In our case, the dataset is already split into train, dev, and test, but most of the time you will have to do it yourselves. It depends on the amount of data you have—whether it's a small, medium, or large dataset.

A good rule of thumb for splitting small and medium datasets into training, validation (development), and testing sets is as follows:

**Small Datasets:**
* **Training Set:** Approximately 60-70%. This ensures that the model has access to as much data as possible for learning, which is crucial when the overall dataset size is limited.
* **Validation Set:** Around 15-20%. This portion is used for tuning the model's hyperparameters and for performing checks during the training process to avoid overfitting.
* **Test Set:** Also around 15-20%. This final slice of the dataset serves to evaluate how well the model can generalize to new, unseen data.

**Medium Datasets:**
* **Training Set:** Typically, 70-80%. With a slightly larger dataset, you can afford to allocate more data for training without compromising the model's ability to generalize from the validation and test sets.
* **Validation Set:** About 10-15%. This allows for effective model tuning and validation, ensuring the model performs well on data it hasn't been trained on.
* **Test Set:** Again, 10-15%. This ensures that there is a sufficient amount of unseen data to accurately assess the model's performance and generalizability.

### How to create a custom data collator?
Custom data collators like the one above enable more efficient, flexible, and model-specific preparation of data batches.

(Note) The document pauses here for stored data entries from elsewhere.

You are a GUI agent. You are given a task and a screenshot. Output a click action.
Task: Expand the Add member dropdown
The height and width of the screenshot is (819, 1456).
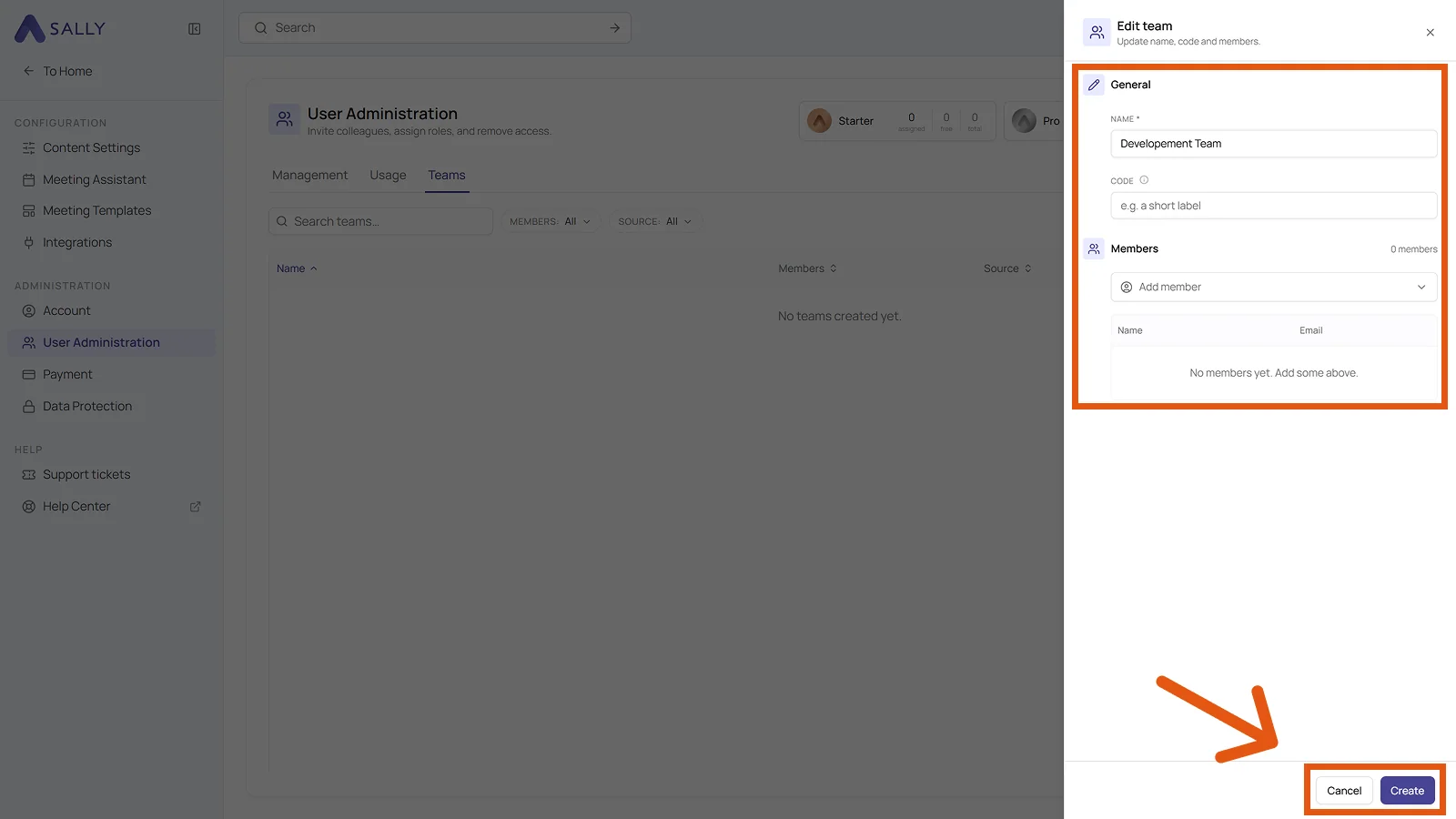1273,288
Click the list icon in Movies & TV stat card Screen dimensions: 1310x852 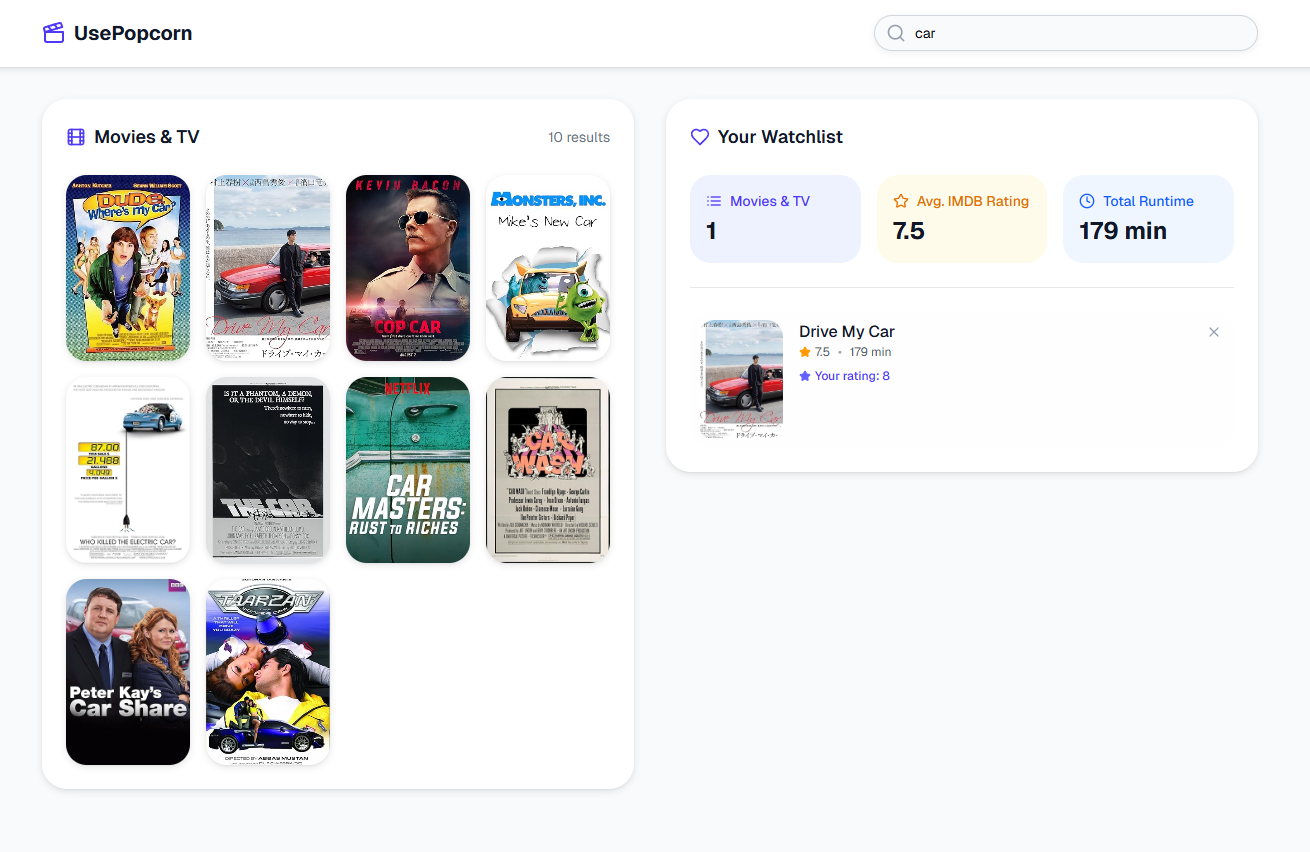pos(714,201)
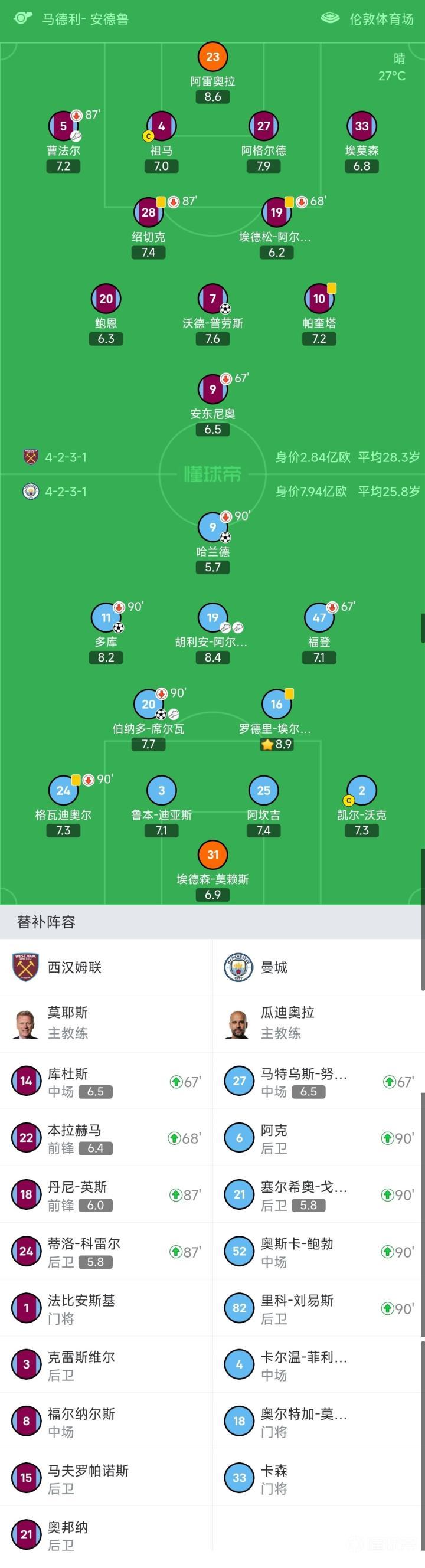Image resolution: width=425 pixels, height=1568 pixels.
Task: Open 胡利安-阿尔瓦雷斯 number 19 badge
Action: point(212,618)
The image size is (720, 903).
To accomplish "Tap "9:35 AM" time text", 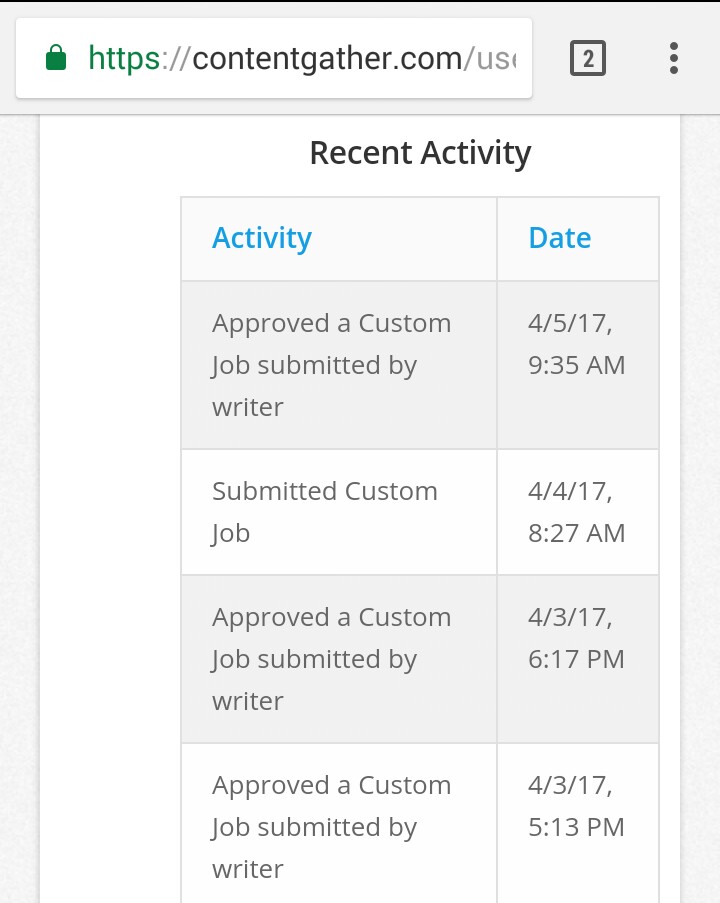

These collators are responsible for dynamically batching individual data points together in a way that's optimized for the specific requirements of a model or a training process.


In [None]:
MODEL_PATH = "dumitrescustefan/bert-base-romanian-cased-v1"

tokenizer = AutoTokenizer.from_pretrained(MODEL_PATH, strip_accents=False)

The secret `HF_TOKEN` does not exist in your Colab secrets.
To authenticate with the Hugging Face Hub, create a token in your settings tab (https://huggingface.co/settings/tokens), set it as secret in your Google Colab and restart your session.
You will be able to reuse this secret in all of your notebooks.
Please note that authentication is recommended but still optional to access public models or datasets.


tokenizer_config.json:   0%|          | 0.00/29.0 [00:00<?, ?B/s]

config.json:   0%|          | 0.00/385 [00:00<?, ?B/s]

vocab.txt:   0%|          | 0.00/397k [00:00<?, ?B/s]

In [None]:
class STSCollator:
    """
    A custom data collator that prepares batches for model training or evaluation.
    This collator handles tokenization and ensures that sequences are padded to a uniform length.
    """
    def __init__(self, tokenizer: AutoTokenizer, max_seq_len: int):
        """
        Initializes the collator with a tokenizer and maximum sequence length.

        :param tokenizer: The tokenizer to use for tokenizing input sequences.
        :param max_seq_len: The maximum length of the sequences after tokenization.
        """
        self.max_seq_len = max_seq_len
        self.tokenizer = tokenizer

    def __call__(self, input_batch: list[dict]) -> dict:
        """
        Processes a batch of input data, tokenizing sequences and padding them to the same length.

        :param input_batch: A list of dictionaries, where each dictionary contains 'sim' and 'sent' keys.
        :return: A dictionary with tokenized and padded sequences, and similarity scores.
        """
        similarity_scores = [instance['similarity_score'] for instance in input_batch]
        sentences = [instance['sentences_pair'] for instance in input_batch]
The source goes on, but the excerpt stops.